Today, I'm recovering from the port insertion.  I had it done in the radiology department at the Rose Medical Center main hospital. 

We got there early this morning for the procedure.  We were walked to the care unit of the department to get prepared.  I got changed into the surgical gown.  They put an IV line into my left arm.  But no blood was drawn this time.  Thank god...since I'm a bit tired of getting poked with needles. 

I met with the radiologist to answer any questions we had.  He gave me an overview of the port devices that I could use...one for the arm or one for the chest.  Both are basically the same.  The port is a bottle cap looking device with a silicon bulb in the middle and attached to a catheder line.  The chest port is placed under the clavicle bone under the skin.  The line is then brought up to the neck and then put inside the jugular vein in which is just hangs down.  The arm port is put in the bicep and the line is brought up the arm and put into the vein. In either case, the silicon bulb can be felt under the skin.  According to the radiologists, there are more risks with the arm port because it's smaller, so it was an easy choice picking the chest port. 

After talking with the doc, they wheeled me into into a room where they were going to do the procedure.  Above the table was a big x-ray machine to give a visual to where the line will be going.  This is the reason why radiologists do this procedure vs someone else.  Apparently, the first round of sedation didn't really kick in, because I was still talking coherently when the doc was asking me questions.  So, they had to add more...which knocked me out.  Next thing I knew, I woke up in the post-care unit. 

Luckily, I ordered food ahead of time so I had something to eat right away.  Because of the surgery, I couldn't eat after midnight the night before, so I was pretty hungry.  I know the secret now.

It's been a pretty hard day.  I've been pretty tired for most of the day, dazing in and out, while watching TV.  I can see the port underneath the skin, and I can definitely feel it.  My neck hurts like crazy because they had to move the muscle in order to put the line in the right place.  So, that's been a bit tough, because it's hard to swallow. 

Today, I'm recovering from my bone marrow biopsy. 

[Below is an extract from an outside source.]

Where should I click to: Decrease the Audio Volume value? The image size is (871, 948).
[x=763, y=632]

So, for those who don't know what this entails, it is simple...sort of.  This procedure is meant to take the bone marrow out to see if the lymphoma has spread to those areas.  They take the bone marrow out of the lower back/hip area because that's where a lot of bone marrow is created.  They numb the area with some local anesthesia and cut to get to the bone.  Then they take what's basically a corer to break open the bone.  Then a needle, the size of a knitting needle, is inserted to extract the bone marrow.

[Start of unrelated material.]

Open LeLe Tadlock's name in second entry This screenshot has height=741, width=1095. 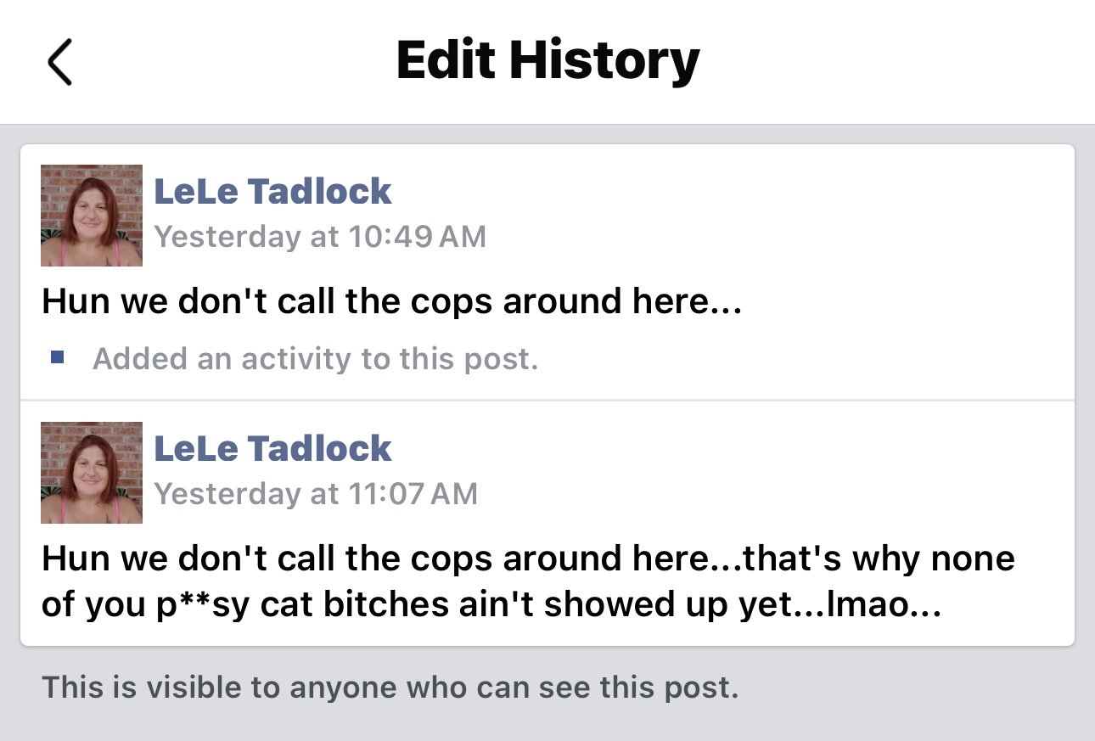tap(272, 449)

This was done on both sides of the body.

I had the procedure done in the Post-Anesthesia Care Unit at the Rose Medical Hospital.  I got there around 9:45 and immediately, I was put into a surgical gown.  Blood drawn, IV line put in.  We met with the anesthesiologist who basically told us I'd be asleep during the procedure.  That put my mind at easy, because I was freaking out about the potential pain.  So, after I met with the anesthesiologist, we met with Dr. Feiner who basically gave us the results of our PET/CT scan and just told us how easy this procedure will be.  Then they wheeled me into the room where they did the the procedure.  I turned over to lay on my stomach and the anesthesiologist gave me something to put me to sleep.  I went out like a light, because the next thing I saw was the nurse standing over me, waking me up.  After about a half hour more, I was able to get up and leave. 

Right now, I'm a bit sore in lower back.  So, it's a bit hard to get up, so I've planted myself in front of the TV.  I've been told I'll be sore for a while.  But I should be able to do things as normal soon.

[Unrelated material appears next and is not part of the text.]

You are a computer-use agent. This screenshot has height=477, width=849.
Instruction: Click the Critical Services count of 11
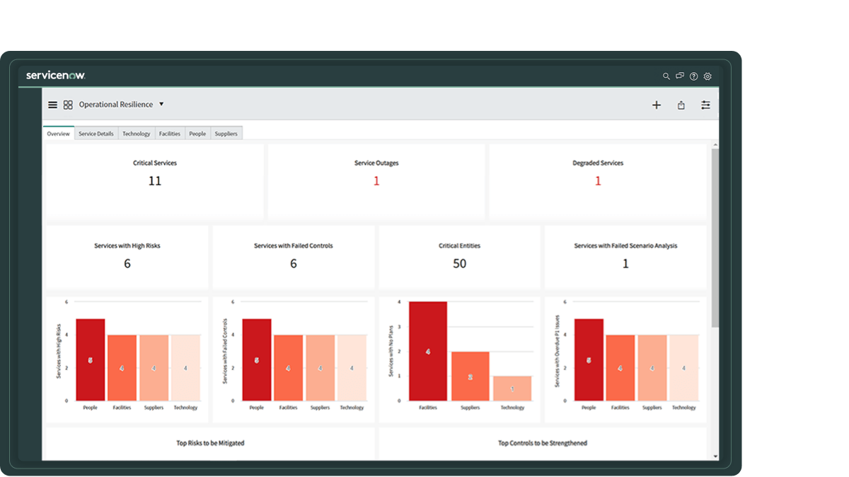155,181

Before my biopsy today, Dr. Feiner gave us the results of my PET/CT scan.  Everything looks good and so far, things are pointing towards being in stage I.  This would mean that the lymphoma has not spread too much and may be localized to the right side of my neck. 

Of course, still have a few more tests to go through to figure out how much treatment I will need.  But this is looking very positive.